「結合」 | Sphera Solutions, Japan株式会社


「結合」

6日ノーベル化学賞が決まった。根岸英一・米パーデュー大学特別教授や鈴木章・北海道大学名誉教授ら3名が開発した「クロスカップリング反応」は、日本でも化学工業会の要となる有機合成で世界をリードする原動力となっているという。なぜか自分のことではないのに、日本人が受賞するとうれしい。

 

クロスカップリングとは、本来、結合させるのが難しい2種類の異なる化合物同士を結合するものだという。クロスカップリング反応は使用する触媒の種類により、実は、何種類もある。

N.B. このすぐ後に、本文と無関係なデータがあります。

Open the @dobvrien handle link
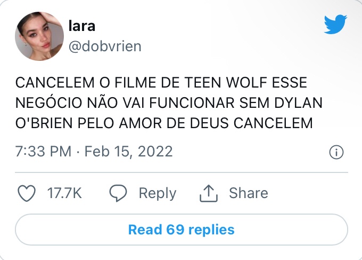The image size is (362, 260). tap(105, 46)
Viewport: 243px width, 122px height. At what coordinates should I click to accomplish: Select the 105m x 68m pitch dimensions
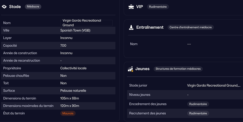[70, 98]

根岸氏や鈴木氏はパラジウム触媒を使用し、クロスカップリングで副産物などの生成のない、目的の反応だけを効率よく達成できる手法を改良した。特に、鈴木氏は化合物同士をくっつける「接着剤」の役目として有機ホウ素化合物を採用した。その結果、水中でも空気中でも、有機化学の専門家でなくても、容易に化反応が進められるように改良された。

 

産業用に適した「汎用性」のあるクロスカップリング反応が実現したのだ。液晶パネルや有機ELの素材、医薬品や農薬の合成など新しい物質をつくり出し、我々の生活を豊かなものにしている。身近な例で見ると、液晶テレビがこんなに広く普及している時代になったのはこの「クロスカップリング反応」で化合物同士を結合したおかげだ。今回の受賞がなければ、液晶素材をつくること自体が「日本の知恵の塊だ」とは気づかなかった。

 

LCA(ライフサイクルアセスメント)解析モデルでもサービスや製品製造の過程のプロセスをいかに理にかなった方法で結合するかに注意を払う。情報のクロスカップリングの連続かもしれない。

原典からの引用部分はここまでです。